---- TEXTE FOURNI

Edie Sedgwick meurt elle aussi au début des années 70, à l’âge de 28 ans, fragilement déprise de l’héroïne mais encore accroc à l’alcool et aux barbituriques. Pourtant, à l’inverse des artistes que nous venons de citer (ainsi que de Marylin Monroe, disparue quant à elle au début des années 60 et à qui Edie Sedgwick fut brièvement comparée pour l’un de ses rôles dans un film expérimental de Warhol), Edie incarne la part jetable des Sixties. Le vent, le vide. Celle qui, à peu de choses près, et malgré une présence remarquée sur le moment, n’a rien laissé, n’a rien «été». Une rapide apparition dans un courant d’air de strass, de came, de sexe et d’argent. Ce qui rend le livre de Jean Stein si touchant, c’est justement que l’effort qu’elle déploie pour la cerner nous rend finalement encore plus tangible cette tragique inconsistance. Elle retrace la vie de l’ancienne muse de Warhol non pas en construisant un récit biographique en tant que tel mais à travers une série d’entretiens croisés. Entretiens de ceux qui l’ont connue ou simplement côtoyée : des membres de sa famille, des amis anonymes mais aussi tout un panel de figures marquantes de l’époque, de Warhol à Ginsberg en passant par Gore Vidal, Lichtenstein, ainsi que des magnats du cinéma porno, de la mode ou de la spéculation artistique. Stein introduit aussi quelques extraits d’entretiens de Sedgwick elle-même (extraits de films, entretiens donnés de son vivant). Et pourtant, cet impressionnant faisceau de paroles et de regards, nous laisse encore et encore dans la bouche le goût amer du vide. Le livre de Stein n’esquisse finalement qu’une ombre, une ombre émouvante vouée à la destruction depuis sa plus tendre adolescence et passée à côté de tout. On en garde l’image d’une femme-enfant qui aura peuplé ses béances profondes de fantômes turbulents. Mais ce portrait est aussi celui, en filigrane, de la face sombre d’une époque. Et l’on y sent passer un appel d’air funèbre et vibrionnant qui souffle bien au-delà des années 60.

--------
---- DONNÉES FOURNIES

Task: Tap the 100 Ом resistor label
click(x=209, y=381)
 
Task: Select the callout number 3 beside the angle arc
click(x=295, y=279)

--------

Pour chacune des affirmations suivantes, dites si elle concorde avec le texte sur Edie Sedgwick, puis répondez par oui ou par non en reproduisant fidèlement les mots du texte qui permettent de trancher. (a) Edie Sedgwick est morte à l'âge de 28 ans. (b) Jean Stein retrace la vie de Sedgwick sous la forme d'un récit biographique classique. (c) Le livre de Stein ne contient aucun propos de Sedgwick elle-même. Ces lignes proviennent d'une source distincte du texte.

[RÉPONSE RÉDIGÉE]:
(a) Oui : « à l’âge de 28 ans ».
(b) Non : « non pas en construisant un récit biographique en tant que tel mais à travers une série d’entretiens croisés ».
(c) Non : « Stein introduit aussi quelques extraits d’entretiens de Sedgwick elle-même ».